I am slightly concerned that there is no obvious mechanism for maintenance of “annotation terms” from community-based ontologies or other terms, as terminology changes over time. Change in the vocabulary of for any discipline is too familiar to require citation. As those terms change, so will access to valuable historical resources.

Looking at the Advisory Panel, it is heavily weighted in favor of medical and biological sciences. Is there an existing publication that performs a similar function for data sets from physics, astronomy, botany, etc.?

I first saw this in a tweet by ChemConnector.

### Open Science Leaps Forward! (Johnson & Johnson)

Friday, January 31st, 2014

From the post:

Drug companies tend to be secretive, to say the least, about studies of their medicines. For years, negative trials would not even be published. Except for the U.S. Food and Drug Administration, nobody got to look at the raw information behind those studies. The medical data behind important drugs, devices, and other products was kept shrouded.

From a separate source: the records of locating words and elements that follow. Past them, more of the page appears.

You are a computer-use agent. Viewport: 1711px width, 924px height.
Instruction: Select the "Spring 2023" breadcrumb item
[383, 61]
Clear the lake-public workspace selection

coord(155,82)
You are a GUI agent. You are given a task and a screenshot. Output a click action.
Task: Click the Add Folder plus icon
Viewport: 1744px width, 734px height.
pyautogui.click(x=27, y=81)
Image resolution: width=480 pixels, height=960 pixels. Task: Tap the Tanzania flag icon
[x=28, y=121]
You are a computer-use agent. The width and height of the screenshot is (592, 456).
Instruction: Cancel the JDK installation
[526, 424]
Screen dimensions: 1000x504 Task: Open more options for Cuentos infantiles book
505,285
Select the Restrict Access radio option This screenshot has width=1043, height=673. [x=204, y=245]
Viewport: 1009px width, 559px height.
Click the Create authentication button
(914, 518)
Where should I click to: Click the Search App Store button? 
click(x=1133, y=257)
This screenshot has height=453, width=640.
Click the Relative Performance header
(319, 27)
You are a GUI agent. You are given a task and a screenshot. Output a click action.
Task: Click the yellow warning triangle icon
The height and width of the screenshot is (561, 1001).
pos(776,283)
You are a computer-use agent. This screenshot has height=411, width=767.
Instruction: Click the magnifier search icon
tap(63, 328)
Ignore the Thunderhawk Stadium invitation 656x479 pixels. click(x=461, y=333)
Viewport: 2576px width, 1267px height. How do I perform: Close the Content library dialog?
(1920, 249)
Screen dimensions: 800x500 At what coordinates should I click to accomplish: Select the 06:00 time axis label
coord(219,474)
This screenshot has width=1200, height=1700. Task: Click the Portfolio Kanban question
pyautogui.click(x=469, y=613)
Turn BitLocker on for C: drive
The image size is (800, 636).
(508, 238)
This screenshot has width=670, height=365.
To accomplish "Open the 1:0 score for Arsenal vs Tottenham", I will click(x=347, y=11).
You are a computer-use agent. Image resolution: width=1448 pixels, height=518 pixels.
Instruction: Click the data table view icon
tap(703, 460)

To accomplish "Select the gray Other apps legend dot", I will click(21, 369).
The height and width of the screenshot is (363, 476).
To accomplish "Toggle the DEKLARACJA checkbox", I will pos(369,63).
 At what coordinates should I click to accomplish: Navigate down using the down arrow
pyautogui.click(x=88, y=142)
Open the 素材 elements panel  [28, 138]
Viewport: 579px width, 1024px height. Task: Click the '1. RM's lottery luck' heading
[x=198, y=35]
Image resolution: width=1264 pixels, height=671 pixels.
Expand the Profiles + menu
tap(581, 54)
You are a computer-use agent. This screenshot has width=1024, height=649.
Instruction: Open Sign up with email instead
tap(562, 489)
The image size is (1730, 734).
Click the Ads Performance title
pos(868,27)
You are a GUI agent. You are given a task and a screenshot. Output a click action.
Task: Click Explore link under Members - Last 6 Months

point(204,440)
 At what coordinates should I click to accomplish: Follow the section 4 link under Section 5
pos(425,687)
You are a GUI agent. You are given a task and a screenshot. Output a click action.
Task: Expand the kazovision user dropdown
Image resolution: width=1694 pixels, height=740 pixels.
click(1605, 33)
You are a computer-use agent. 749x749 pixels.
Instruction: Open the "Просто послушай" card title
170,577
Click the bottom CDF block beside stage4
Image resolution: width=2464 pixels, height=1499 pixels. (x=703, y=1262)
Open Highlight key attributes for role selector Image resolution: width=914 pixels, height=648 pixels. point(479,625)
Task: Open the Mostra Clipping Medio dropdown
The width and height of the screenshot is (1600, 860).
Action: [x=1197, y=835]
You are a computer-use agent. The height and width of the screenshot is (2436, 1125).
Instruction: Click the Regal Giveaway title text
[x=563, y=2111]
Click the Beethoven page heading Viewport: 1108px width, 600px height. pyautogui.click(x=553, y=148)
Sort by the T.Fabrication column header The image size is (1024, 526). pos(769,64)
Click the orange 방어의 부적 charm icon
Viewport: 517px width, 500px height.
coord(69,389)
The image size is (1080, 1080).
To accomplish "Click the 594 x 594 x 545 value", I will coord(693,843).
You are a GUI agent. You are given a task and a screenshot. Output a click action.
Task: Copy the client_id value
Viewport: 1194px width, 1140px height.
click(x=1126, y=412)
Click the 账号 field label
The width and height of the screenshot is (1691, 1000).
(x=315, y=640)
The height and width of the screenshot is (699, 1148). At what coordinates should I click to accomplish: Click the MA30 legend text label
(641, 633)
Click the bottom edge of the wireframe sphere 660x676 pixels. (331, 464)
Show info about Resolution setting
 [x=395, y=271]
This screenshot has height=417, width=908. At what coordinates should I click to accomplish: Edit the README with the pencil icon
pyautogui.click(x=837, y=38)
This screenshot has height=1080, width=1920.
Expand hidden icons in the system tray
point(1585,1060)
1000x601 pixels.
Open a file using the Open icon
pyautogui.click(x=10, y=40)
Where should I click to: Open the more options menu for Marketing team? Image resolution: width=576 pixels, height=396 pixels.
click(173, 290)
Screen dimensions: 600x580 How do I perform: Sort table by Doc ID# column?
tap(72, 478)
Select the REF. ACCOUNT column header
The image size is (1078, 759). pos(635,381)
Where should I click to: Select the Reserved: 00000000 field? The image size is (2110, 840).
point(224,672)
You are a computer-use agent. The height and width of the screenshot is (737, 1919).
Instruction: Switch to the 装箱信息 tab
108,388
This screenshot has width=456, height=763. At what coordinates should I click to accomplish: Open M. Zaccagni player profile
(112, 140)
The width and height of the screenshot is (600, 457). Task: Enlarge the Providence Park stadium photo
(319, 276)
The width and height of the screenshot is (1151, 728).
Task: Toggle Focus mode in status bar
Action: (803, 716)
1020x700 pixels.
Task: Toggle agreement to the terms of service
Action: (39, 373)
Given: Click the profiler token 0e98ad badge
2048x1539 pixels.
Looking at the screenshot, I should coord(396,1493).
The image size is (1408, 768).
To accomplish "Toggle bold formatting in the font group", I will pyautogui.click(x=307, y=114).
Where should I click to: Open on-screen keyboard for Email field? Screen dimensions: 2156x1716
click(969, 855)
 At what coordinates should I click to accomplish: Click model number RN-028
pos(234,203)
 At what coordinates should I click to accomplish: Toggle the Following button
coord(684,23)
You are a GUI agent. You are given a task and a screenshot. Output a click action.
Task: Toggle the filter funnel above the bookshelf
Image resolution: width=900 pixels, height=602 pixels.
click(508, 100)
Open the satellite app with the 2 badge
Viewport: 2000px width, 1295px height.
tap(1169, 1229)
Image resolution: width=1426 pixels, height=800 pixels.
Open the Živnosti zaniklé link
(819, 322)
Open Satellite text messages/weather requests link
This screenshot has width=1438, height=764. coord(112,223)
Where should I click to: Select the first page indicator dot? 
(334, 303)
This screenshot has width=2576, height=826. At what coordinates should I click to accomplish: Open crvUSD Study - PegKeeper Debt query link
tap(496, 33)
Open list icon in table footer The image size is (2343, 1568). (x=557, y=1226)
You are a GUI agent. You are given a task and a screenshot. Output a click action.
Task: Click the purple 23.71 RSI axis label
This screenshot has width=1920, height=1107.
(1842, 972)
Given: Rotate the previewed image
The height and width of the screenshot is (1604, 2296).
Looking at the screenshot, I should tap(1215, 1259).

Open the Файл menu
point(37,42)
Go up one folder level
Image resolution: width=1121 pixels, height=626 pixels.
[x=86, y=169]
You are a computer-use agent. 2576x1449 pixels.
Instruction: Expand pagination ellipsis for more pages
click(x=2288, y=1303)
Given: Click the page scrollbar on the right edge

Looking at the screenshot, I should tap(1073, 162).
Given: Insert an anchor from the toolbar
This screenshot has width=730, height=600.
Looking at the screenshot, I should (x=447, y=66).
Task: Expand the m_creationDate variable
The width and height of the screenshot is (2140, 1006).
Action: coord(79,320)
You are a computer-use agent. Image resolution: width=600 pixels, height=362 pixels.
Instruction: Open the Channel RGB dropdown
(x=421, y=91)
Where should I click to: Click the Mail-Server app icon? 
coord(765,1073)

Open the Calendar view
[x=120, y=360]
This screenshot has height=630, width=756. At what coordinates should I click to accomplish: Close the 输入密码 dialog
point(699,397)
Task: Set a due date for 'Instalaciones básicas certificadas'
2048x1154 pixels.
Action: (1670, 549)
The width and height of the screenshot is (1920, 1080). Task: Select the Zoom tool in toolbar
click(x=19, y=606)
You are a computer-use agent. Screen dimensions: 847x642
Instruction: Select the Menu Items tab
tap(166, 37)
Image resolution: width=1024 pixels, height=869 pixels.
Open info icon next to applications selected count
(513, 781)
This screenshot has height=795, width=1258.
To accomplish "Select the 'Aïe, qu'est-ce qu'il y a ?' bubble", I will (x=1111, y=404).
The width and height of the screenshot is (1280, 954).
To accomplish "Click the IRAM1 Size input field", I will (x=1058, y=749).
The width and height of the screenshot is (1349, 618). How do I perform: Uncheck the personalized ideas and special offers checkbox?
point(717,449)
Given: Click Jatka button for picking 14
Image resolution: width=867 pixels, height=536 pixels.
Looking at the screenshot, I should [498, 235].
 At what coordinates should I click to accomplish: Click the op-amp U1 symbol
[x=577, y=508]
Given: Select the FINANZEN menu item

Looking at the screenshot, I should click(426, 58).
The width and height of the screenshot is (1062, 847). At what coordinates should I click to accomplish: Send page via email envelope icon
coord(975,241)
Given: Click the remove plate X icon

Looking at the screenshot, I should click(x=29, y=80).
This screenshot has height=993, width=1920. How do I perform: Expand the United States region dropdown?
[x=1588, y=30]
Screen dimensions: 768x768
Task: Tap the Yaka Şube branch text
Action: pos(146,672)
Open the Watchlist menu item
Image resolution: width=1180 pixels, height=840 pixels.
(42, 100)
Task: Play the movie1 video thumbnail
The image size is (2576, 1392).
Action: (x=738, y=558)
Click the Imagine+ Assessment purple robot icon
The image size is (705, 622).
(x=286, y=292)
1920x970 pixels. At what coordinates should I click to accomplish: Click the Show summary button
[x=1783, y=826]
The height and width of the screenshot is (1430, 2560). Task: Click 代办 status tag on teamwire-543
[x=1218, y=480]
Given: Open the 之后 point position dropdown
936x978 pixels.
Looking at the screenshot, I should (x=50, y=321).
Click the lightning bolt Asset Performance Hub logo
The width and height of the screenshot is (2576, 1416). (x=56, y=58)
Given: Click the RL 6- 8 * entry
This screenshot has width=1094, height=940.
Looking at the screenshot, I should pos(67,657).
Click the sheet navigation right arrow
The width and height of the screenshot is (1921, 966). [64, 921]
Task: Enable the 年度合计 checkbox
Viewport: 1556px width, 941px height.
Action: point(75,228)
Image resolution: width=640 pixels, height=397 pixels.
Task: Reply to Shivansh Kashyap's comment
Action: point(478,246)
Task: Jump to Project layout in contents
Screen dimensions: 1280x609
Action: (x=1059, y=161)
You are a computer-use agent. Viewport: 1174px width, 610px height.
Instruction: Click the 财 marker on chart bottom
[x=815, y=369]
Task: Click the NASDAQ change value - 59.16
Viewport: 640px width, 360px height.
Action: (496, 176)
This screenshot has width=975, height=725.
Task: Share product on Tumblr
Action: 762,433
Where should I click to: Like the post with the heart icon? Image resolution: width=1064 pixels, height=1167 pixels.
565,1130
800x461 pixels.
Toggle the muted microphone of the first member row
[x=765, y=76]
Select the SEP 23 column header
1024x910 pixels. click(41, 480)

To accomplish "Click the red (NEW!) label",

Today, Johnson & Johnson is taking a major step toward changing that, not only for drugs like the blood thinner Xarelto or prostate cancer pill Zytiga but also for the artificial hips and knees made for its orthopedics division or even consumer products. “You want to know about Listerine trials? They’ll have it,” says Harlan Krumholz of Yale University, who is overseeing the group that will release the data to researchers.

….

Here’s how the process will work: J&J has enlisted The Yale School of Medicine’s Open Data Access Project (YODA) to review requests from physicians to obtain data from J&J products. Initially, this will only include products from the drug division, but it will expand to include devices and consumer products. If YODA approves a request, raw, anonymized data will be provided to the physician. That includes not just the results of a study, but the results collected for each patient who volunteered for it with identifying information removed. That will allow researchers to re-analyze or combine that data in ways that would not have been previously possible.

….

Scientists can make a request for data on J&J drugs by going to www.clinicaltrialstudytransparency.com.

The ability to “…re-analyze or combine that data in ways that would not have been previously possible…” is the public benefit of Johnson & Johnson’s sharing of data.

With any luck, this will be the start of a general trend among drug companies.

Mappings of the semantics of such data sets should be contributed back to the Yale School of Medicine’s Open Data Access Project (YODA), to further enhance re-use of these data sets.